The equilibrium phenomenon of backward bifurcation has in recent years been shown to occur in several deterministic differential equation models for the spread of infectious diseases. For simple epidemic models the disease is usually able to persist in the population when the basic reproduction ratio is greater than one, but dies out otherwise. However, for more complicated models in which backward bifurcation is exhibited the disease can, for certain parameter values, persist even when the basic reproduction ratio is less than one.Extended versions of deterministic models in which backward bifurcation is already known to be present are studied. By performing detailed equilibrium analyses we consider the possibility for the existence of multiple subcritical and supercritical endemic equilibria in these models, and the implications that this might have with regard to the dynamics of the system. In addition to extending the number of classes of the models, we examine the situation for which one or more of the parameters are functions of the population size. Corresponding stochastic models are also developed, and we look at the potential influence that the presence of backward bifurcation might exert on the probability of extinction for the disease.
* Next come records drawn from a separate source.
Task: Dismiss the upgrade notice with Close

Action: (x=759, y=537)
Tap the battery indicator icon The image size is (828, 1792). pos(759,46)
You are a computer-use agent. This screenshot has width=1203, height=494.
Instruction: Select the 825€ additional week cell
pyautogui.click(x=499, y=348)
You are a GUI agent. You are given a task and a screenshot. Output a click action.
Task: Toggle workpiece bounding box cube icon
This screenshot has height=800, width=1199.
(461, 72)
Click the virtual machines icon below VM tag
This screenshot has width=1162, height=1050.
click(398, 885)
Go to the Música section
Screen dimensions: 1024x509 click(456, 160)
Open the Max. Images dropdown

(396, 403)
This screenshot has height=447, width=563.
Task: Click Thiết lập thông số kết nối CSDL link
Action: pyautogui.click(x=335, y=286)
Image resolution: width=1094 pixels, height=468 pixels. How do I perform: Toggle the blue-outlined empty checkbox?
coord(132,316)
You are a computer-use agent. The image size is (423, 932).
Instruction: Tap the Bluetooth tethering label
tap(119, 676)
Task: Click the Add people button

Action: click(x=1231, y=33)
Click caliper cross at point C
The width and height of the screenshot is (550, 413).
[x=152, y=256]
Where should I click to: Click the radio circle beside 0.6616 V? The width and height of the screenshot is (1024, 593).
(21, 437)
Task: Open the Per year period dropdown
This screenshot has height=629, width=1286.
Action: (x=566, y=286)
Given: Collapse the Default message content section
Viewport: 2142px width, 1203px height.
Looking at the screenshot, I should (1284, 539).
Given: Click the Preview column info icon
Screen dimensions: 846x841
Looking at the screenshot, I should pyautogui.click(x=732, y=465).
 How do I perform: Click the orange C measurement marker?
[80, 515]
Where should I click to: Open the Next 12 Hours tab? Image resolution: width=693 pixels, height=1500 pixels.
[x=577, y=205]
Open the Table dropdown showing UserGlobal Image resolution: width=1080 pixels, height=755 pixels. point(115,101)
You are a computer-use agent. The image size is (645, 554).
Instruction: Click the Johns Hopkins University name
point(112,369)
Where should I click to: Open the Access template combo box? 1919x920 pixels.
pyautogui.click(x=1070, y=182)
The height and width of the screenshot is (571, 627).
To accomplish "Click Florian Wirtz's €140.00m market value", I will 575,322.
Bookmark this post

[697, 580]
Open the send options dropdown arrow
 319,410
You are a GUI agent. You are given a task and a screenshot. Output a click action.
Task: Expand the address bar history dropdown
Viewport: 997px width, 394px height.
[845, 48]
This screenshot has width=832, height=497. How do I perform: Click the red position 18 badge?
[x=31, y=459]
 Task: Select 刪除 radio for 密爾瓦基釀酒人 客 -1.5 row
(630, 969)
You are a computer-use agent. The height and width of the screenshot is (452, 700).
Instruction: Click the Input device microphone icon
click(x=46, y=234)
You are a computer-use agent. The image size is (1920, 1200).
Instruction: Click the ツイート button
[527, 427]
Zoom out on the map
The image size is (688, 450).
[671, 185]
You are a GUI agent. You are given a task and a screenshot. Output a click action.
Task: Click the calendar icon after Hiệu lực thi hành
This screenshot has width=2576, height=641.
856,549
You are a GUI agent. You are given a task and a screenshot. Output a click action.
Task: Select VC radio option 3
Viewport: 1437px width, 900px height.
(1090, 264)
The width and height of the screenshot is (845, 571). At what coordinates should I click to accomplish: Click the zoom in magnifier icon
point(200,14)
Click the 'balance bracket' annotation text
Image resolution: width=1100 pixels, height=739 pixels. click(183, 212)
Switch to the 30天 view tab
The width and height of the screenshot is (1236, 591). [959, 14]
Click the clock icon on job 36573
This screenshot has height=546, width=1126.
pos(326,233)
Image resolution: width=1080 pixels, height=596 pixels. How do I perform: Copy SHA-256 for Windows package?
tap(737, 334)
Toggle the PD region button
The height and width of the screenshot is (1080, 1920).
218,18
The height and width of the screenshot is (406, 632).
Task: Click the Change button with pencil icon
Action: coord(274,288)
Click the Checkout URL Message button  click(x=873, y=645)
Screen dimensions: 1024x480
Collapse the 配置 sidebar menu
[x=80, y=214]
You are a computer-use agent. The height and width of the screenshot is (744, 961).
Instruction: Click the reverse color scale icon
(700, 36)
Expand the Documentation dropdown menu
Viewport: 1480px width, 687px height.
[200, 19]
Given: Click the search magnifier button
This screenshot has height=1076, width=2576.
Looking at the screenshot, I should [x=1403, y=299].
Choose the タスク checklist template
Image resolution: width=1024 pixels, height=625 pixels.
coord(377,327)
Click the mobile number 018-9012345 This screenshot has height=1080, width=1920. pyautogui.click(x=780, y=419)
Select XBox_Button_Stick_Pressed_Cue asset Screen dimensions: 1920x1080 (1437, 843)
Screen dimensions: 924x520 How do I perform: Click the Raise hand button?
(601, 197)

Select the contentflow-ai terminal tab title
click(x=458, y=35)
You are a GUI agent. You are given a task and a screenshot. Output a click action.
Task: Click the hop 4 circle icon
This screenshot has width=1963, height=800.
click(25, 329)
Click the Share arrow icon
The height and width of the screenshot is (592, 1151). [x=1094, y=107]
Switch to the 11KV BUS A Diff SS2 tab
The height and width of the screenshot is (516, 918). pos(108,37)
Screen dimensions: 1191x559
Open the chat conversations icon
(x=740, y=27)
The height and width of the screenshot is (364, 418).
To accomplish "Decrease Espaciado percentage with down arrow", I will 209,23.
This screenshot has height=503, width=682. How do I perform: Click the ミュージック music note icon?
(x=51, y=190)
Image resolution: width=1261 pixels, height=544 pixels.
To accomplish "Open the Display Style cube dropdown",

Our investigations are carried out using analytical and numerical methods, and also via computer simulations.We have been able to demonstrate the existence of, and then classify, a variety of differently shaped bifurcation diagrams for our extended models which, in conjunction with the results of our investigations into the stability of the endemic equilibria, would suggest the potential for extremely complex dynamic behaviour when the basic reproduction ratio is close to one. Some of the features of epidemic models in which backward bifurcation is known to be present have been identified. We have also found interesting links between the presence of backward bifurcation in the deterministic models and the probability of extinction in the stochastic versions.